Electric Animal: Toward a Rhetoric of Wildlife
Akira Mizuta Lippit
Electric Animal: Toward a Rhetoric of Wildlife
Akira Mizuta Lippit
Differentiation from animals helped to establish the notion of a human being, but the disappearance of animals now threatens that identity. This is the argument underlying Electric Animal, a probing exploration of the figure of the animal in modern culture. Akira Mizuta Lippit shows us the animal as a crucial figure in the definition of modernity-essential to developments in the natural sciences and technology, radical transformations in modern philosophy and literature, and the advent of psychoanalysis and the cinema.
Moving beyond the dialectical framework that has traditionally bound animal and human being, Electric Animal raises a series of questions regarding the idea of animality in Western thought. Can animals communicate? Do they have consciousness? Are they aware of death? By tracing questions such as these through a wide range of texts by writers ranging from Friedrich Nietzsche to Jacques Derrida, Sigmund Freud to Vicki Hearne, Lewis Carroll to Franz Kafka, and Sergei Eisenstein to Gilles Deleuze, Lippit arrives at a remarkable thesis, revealing an extraordinary logical consensus in Western thought: animals do not have language and hence cannot die.

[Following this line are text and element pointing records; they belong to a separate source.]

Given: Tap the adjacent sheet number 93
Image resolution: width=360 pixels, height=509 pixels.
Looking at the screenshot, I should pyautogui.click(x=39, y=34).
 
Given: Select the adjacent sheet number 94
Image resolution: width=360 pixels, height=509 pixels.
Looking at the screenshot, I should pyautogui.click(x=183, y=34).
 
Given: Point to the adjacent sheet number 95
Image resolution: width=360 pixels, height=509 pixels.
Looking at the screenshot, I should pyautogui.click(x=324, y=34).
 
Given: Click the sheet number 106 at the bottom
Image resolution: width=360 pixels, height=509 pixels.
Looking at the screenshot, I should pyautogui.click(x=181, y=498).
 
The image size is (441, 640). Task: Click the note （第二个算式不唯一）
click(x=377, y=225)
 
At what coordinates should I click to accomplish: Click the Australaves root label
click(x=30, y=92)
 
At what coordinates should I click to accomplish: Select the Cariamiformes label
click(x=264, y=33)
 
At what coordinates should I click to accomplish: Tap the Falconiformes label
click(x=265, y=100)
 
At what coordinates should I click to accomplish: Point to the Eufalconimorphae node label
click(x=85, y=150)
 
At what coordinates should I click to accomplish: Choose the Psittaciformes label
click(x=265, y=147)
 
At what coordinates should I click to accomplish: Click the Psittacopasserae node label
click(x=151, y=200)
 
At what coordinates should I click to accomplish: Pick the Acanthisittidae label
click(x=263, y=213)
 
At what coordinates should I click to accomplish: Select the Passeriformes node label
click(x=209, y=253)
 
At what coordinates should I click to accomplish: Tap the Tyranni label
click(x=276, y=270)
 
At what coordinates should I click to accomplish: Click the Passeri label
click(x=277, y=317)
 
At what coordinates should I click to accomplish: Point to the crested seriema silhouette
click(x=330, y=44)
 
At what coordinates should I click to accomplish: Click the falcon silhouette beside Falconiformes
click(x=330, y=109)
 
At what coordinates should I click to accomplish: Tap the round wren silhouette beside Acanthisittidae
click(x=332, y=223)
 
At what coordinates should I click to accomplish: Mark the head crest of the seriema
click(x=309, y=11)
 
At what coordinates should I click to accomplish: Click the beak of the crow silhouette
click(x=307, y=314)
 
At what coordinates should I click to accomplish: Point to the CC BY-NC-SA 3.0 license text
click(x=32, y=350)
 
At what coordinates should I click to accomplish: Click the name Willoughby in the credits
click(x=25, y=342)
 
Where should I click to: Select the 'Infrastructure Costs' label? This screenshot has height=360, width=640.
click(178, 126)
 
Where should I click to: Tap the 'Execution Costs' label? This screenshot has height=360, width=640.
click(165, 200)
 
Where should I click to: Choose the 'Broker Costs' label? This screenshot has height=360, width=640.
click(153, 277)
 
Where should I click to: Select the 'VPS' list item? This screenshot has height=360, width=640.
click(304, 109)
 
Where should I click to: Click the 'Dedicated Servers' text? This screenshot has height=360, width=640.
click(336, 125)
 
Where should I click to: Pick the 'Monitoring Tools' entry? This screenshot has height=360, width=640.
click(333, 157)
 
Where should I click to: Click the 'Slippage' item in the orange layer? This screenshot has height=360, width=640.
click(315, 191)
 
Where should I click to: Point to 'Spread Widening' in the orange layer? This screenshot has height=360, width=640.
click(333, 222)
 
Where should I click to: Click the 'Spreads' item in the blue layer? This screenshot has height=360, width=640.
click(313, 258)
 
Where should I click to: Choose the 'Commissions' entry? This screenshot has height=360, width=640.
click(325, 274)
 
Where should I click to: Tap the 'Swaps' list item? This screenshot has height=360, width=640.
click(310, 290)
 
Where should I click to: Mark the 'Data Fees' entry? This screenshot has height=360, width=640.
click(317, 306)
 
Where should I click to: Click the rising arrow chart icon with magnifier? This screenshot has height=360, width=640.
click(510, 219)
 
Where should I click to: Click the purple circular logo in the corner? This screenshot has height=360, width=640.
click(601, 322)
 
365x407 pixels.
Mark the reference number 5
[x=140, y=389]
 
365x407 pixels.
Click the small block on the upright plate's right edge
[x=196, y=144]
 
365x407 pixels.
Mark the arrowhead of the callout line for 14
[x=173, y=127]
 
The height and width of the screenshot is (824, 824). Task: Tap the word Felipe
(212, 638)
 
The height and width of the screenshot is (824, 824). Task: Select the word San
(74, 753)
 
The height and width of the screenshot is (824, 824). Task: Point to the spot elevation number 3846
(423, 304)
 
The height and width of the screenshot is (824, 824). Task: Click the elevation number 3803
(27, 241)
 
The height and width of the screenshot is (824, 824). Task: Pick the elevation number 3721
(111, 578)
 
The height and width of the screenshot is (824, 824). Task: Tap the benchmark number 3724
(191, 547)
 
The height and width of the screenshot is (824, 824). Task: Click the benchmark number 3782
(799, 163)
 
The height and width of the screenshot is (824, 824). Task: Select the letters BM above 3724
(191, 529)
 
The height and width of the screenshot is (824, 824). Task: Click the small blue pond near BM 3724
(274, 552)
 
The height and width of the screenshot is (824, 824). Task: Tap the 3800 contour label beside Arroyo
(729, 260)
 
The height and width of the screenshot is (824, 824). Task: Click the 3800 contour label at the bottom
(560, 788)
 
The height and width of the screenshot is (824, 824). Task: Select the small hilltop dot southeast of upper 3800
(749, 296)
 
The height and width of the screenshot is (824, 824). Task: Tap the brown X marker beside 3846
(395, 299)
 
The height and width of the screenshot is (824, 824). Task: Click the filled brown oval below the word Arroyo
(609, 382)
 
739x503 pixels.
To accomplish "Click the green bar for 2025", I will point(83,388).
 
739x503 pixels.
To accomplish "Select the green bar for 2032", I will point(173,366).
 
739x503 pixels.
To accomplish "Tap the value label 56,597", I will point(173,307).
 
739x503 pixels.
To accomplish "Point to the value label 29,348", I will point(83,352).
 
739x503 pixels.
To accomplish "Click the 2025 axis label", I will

The animal has, accordingly, haunted thought as a form of spectral and undead being. Lippit demonstrates how, in the late nineteenth century, this phantasmic concept of animal being reached the proportions of an epistemological crisis, engendering the disciplines and media of psychoanalysis, modern literature, and cinema, among others. Against the prohibitive logic of Western philosophy, these fields opened a space for rethinking animality. Technology, usually thought of in opposition to nature, came to serve as the repository for an unmournable animality-a kind of vast wildlife museum.
A highly original work that charts new territory in current debates over language and mortality, subjectivity and technology, Electric Animal brings to light fundamental questions about the status of representation-of the animal and of ourselves-in the age of biomechanical reproduction.